▶ **Task**
Render each line of the material below as an item in a numbered list, omitting blank lines and leaving out the pictures.
************
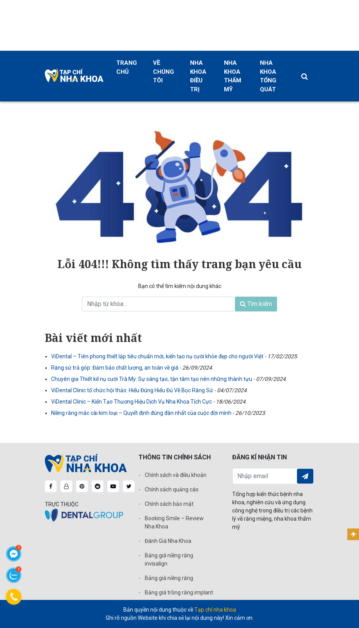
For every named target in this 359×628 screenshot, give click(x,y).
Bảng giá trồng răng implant (179, 592)
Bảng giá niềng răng (169, 578)
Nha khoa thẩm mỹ (232, 76)
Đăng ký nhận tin (305, 476)
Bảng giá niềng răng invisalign (169, 559)
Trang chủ (126, 67)
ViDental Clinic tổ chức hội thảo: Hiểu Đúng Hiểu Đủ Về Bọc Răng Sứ (132, 390)
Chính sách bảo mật (169, 504)
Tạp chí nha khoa (215, 610)
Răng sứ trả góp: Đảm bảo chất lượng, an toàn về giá (115, 368)
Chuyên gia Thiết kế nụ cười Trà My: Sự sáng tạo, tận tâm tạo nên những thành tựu (152, 379)
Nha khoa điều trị (198, 76)
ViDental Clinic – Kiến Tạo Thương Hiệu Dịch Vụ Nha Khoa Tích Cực (132, 402)
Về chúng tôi (163, 71)
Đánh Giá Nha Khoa (168, 541)
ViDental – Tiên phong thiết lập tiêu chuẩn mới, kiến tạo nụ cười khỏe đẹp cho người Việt (158, 356)
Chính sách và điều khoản (175, 475)
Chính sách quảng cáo (172, 489)
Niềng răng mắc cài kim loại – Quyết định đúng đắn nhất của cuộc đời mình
************
▶ **Result for this task**
1. For every named target in this 359×628 screenshot, give click(x,y).
2. Bảng giá trồng răng implant (179, 592)
3. Bảng giá niềng răng (169, 578)
4. Nha khoa thẩm mỹ (232, 76)
5. Đăng ký nhận tin (305, 476)
6. Bảng giá niềng răng invisalign (169, 559)
7. Trang chủ (126, 67)
8. ViDental Clinic tổ chức hội thảo: Hiểu Đúng Hiểu Đủ Về Bọc Răng Sứ (132, 390)
9. Chính sách bảo mật (169, 504)
10. Tạp chí nha khoa (215, 610)
11. Răng sứ trả góp: Đảm bảo chất lượng, an toàn về giá (115, 368)
12. Chuyên gia Thiết kế nụ cười Trà My: Sự sáng tạo, tận tâm tạo nên những thành tựu (152, 379)
13. Nha khoa điều trị (198, 76)
14. ViDental Clinic – Kiến Tạo Thương Hiệu Dịch Vụ Nha Khoa Tích Cực (132, 402)
15. Về chúng tôi (163, 71)
16. Đánh Giá Nha Khoa (168, 541)
17. ViDental – Tiên phong thiết lập tiêu chuẩn mới, kiến tạo nụ cười khỏe đẹp cho người Việt (158, 356)
18. Chính sách và điều khoản (175, 475)
19. Chính sách quảng cáo (172, 489)
20. Niềng răng mắc cài kim loại – Quyết định đúng đắn nhất của cuộc đời mình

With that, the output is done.